AT&T leads structurally, with profitability as the clearest single gap between the two profiles. The remaining gap is narrow enough that the comparison remains open to different readings. The market setup broadly confirms the structural lead — AT&T holds the more constructive position. That puts structure and market broadly in agreement — AT&T's lead looks more confirmed than conflicted.
The comparison is based on similar long-term financial trajectories, not sector labels.
The clearest score difference appears in profitability.
Both operate in: Telecom Services
This comparison is based on industry proximity, not on functional trajectory similarity. T and TMUS share the same industry classification.
For a similarity-based comparison, see how AT&T and T-Mobile US each position within their functional peer groups in AssetNext.
Scores reflect position relative to comparable companies with similar long-term financial trajectories.
The largest gaps do not all point in the same direction.

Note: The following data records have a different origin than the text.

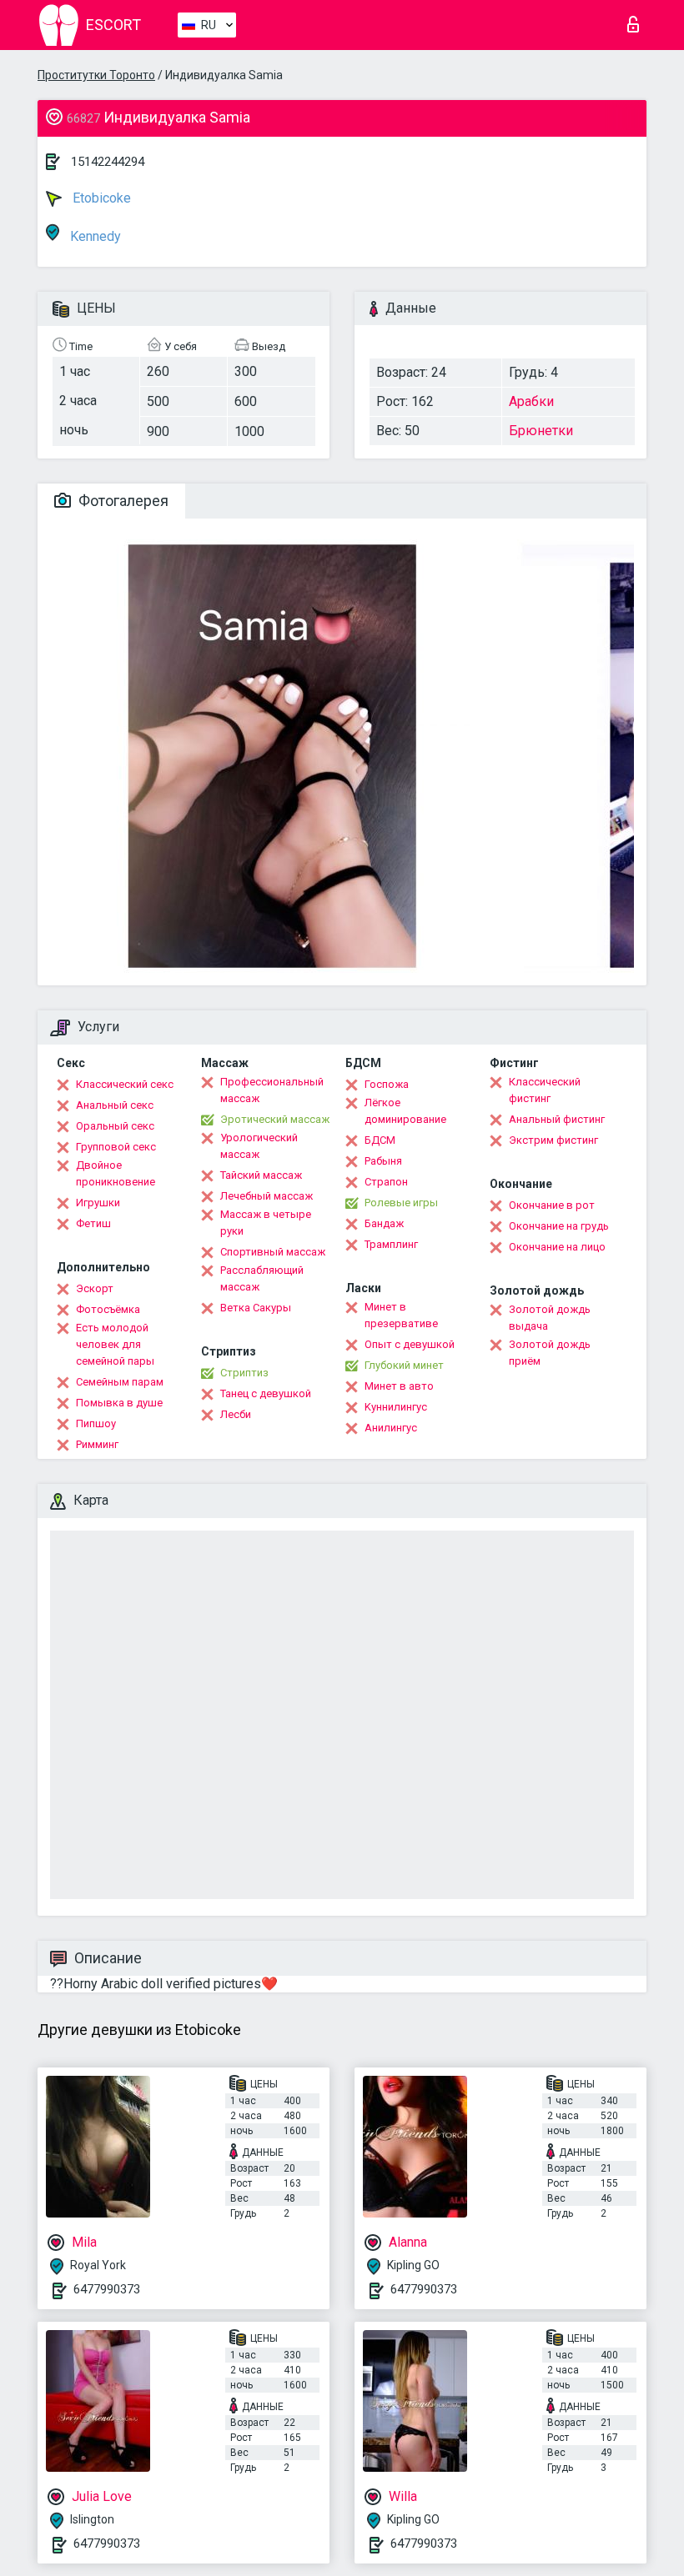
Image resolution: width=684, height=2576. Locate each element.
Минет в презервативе (401, 1315)
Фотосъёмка (108, 1309)
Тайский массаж (261, 1175)
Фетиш (93, 1223)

Left means cheaper relative valuation. Higher means stronger structure.
AT&T Inc. and T-Mobile US, Inc. look relatively close on structure, but the price setup still leans toward AT&T Inc..
Valuation position uses peer-relative PE percentile (idx_pct_pe) where available.
The clearest distance comes from a stronger profitability profile.
Stability still reinforces the same direction, which makes the lead look broader across the profile.
The stronger score is real, although the supporting evidence still makes it look relatively recent.
Break down the T vs TMUS comparison across all dimensions with the full interactive tool.
Explore how T and TMUS each compare against other companies in their peer groups.
Rule-based, descriptive analysis only. Derived from peer percentile dimensions. Not investment advice. Peer groups are determined algorithmically based on structural similarity — not by sector classification alone.
AssetNext scores reflect each company's structural position within its functional peer group — not a ranking against all stocks simultaneously. Peers are identified by similarity across eight financial dimensions, including revenue growth trajectory, margin structure, capital intensity, and earnings stability. A score of 75 means the company ranks in the top quartile within its own peer group, not the entire market.
Four dimension scores drive the overall peer score: Growth (revenue trajectory and expansion dynamics), Quality (margin structure and capital efficiency), Valuation (peer-relative pricing on standard multiples), and Stability (earnings consistency and financial predictability). Each dimension is scored 0–100 relative to the peer group, then combined into an overall peer score using equal weighting.
Scores are recalculated periodically as underlying financial data is updated. All analysis is descriptive and rule-based — AssetNext describes structural realities and never issues buy, sell or hold recommendations.